My Miscarriage – A Story of Support
The Taboo of Early Pregnancy
Two weeks ago I (controversially) shared the news of our pregnancy – we were excited, on top of the world and looking forward to pregnancy, birth and becoming parents again.
I know that many parents wait until after their 12 week scan to share their news but as I said when we announced it – as a society we need to break this taboo.
During your first trimester you need just as much help and support – if not more – than you do in your second, third and fourth trimester.
If everything goes to plan and baby is growing nicely, you may find that your first trimester brings extreme tiredness, morning (or all day) sickness, back ache, cravings etc etc and it is so much easier for you if people know and understand why.
Then, of course if something goes wrong and you miscarry then you need that support even more.
This week we discovered that our baby had stopped growing at approximately seven weeks – so approximately four weeks ago, just as we were excitedly sharing our news with family and friends our baby had in fact, stopped growing.
We only found out this week after I requested a scan after some bleeding and then our world was turned upside down. It has been a very emotional few days, coupled with some pretty harsh physical symptoms that no one really warns you about and only one thing has got us through it.
The Support From Others
I am so glad that we had told everyone that we were expecting, as it then meant that we had to tell people that we had lost the baby. Now, I’m not going to pretend that these were easy conversations to have but I can tell you that they were worth their weight in gold.
For each and every person that we have spoken to has helped us realise that we are not alone.
We have an amazing support network of friends, family, colleagues and acquaintances and, certainly in my case I have never even met some of my fellow birth professionals or business masterminders but their support has been invaluable.
So many words of wisdom, offers of emotional support and physical help – some of which we have already taken people up on.

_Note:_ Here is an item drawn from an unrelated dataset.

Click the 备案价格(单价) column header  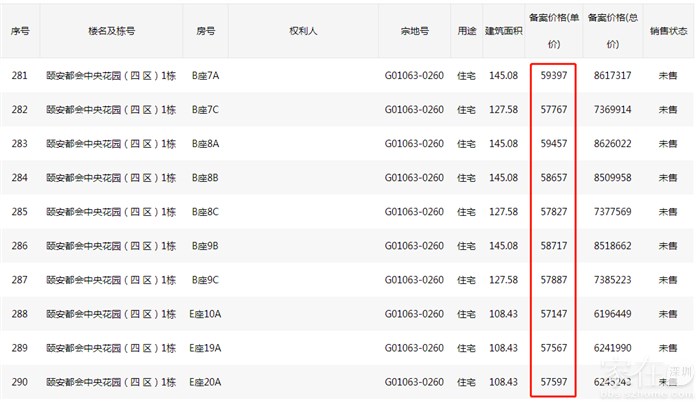pyautogui.click(x=554, y=31)
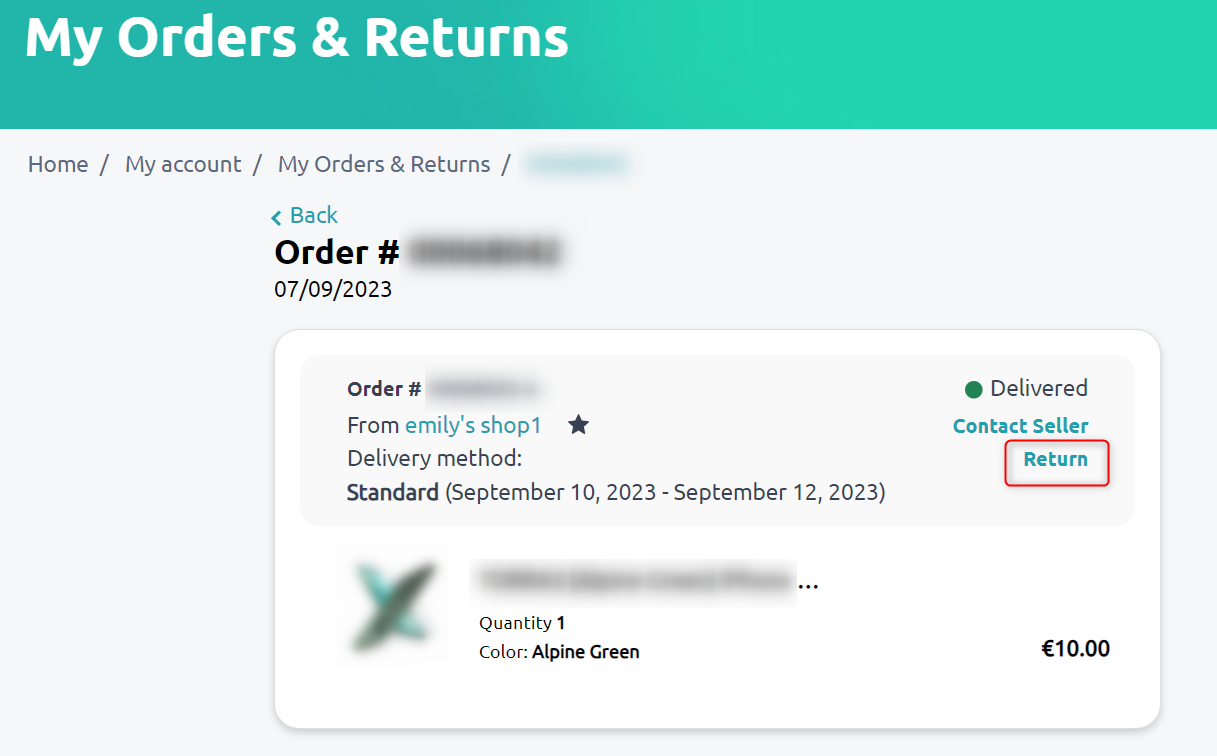Screen dimensions: 1217x756
Task: Click the green Delivered status dot
Action: pyautogui.click(x=973, y=389)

- When we needed childcare so we could attend our scan
- When I needed more maternity pads at 10 o’ clock at night
- When I needed someone with me at 1am as my husband was with my poorly boy in the other room
- When we needed time off work
- When we needed a shoulder to cry on
And, this is why I am so glad we shared our early pregnancy news and why we wouldn’t hesitate to share it should we lucky enough to fall pregnant again.
As a society we are shit at talking about periods, pain, pregnancy, miscarriage, birth and death and that has to change.
We need to support each other and the only way we can do this is to speak out, share our stories and, when necessary, ask for help.
As it is Christmas and we have lost our little star we would like to ask you to reach out and help others. The Miscarriage Association has a Support group that serves Blackpool, Wyre and Fylde and Angela and Kelly are working hard to provide support for those who need it. To break the taboo around miscarriage. To let people know that it is OK to grieve. To let people share their stories in safe space. And to improve the Early Pregnancy Assessment Unit at Blackpool Victoria Hospital (currently a corridor and adapted store room with no home comforts).
So, in memory of our little star this Christmas please do consider a donation so that our loss can be remembered and their life celebrated in an extremely worthy way.
Love, hugs and tears,
And please, if you are suffering with anything whether it be pregnancy, birth or loss please do not suffer in silence. There are support groups out there for almost everything, and if you are not sure, just ask.